Rabu 12 Aug 2015 15:00 WIB

Tempat Kos yang 'Pas' di Hati

Red:

Dian Latifah kini berumur 19 tahun. Ia tidak tinggal bersama orang tuanya. Ia lebih memilih untuk kos setelah menjadi mahasiswa Universitas Islam Negeri (UIN) Syarif Hidayatullah, Jakarta.

Perempuan yang kerap disapa Dian ini akhirnya menyewa sebuah kamar di daerah Ciputat, dekat dengan kampusnya. Sebab, rumah dia sendiri cukup jauh di daerah Bekasi. "Menurut aku, sulit cari kos yang pas di hati. Banyak juga yang aku pertimbangin," kata Dian yang kini mengambil jurusan pendidikan fisika di kampus pilihannya itu.

Pertama kali memutuskan untuk kos, ia cukup bingung memilah-milih tempat kos seperti apa yang ia inginkan. Akhirnya, ia menemukan kiatnya. "Paling pertama harus dilihat dari ibu kosnya juga, terus lingkungan kos yang akan tinggalin seperti apa. Yang paling penting sebenarnya fasilitas di kamar yang mau aku tinggalin itu," tuturnya.

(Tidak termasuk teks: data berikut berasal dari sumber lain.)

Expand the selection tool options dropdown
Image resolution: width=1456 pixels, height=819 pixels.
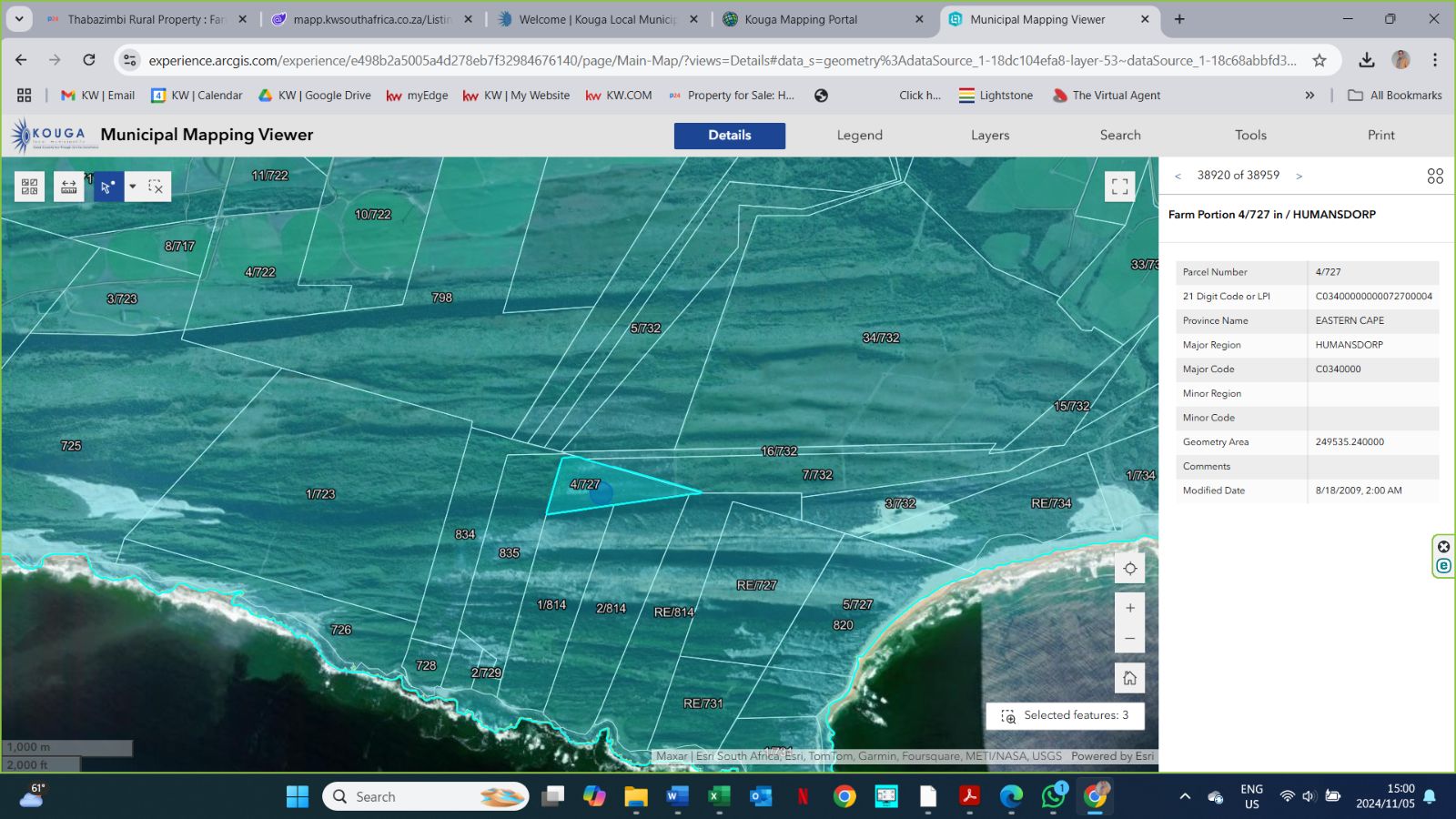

Menurut dia, karakter ibu kos juga menjadi hal yang ia pertimbangkan. Ia lebih menyukai ibu kos yang peduli dengan si penyewa kamar. Dian menyebut ada ibu kos yang judes, bawel, dan membuat peraturan yang merepotkan.

Selain itu, jarak antara tempat kos dan kampusnya juga harus dekat. Lalu, yang tak kalah penting, Dian lebih menyukai jika di dekat tempat kosnya mudah menemukan penjual makanan.

"Kalau jauh dari tempat makan jadi bikin malas. Soalnya, harus jalan jauh untuk membeli makanan," kata Dian. Selain tempat makan, kebersihan juga menjadi pertimbangan penting saat memilih tempat kos.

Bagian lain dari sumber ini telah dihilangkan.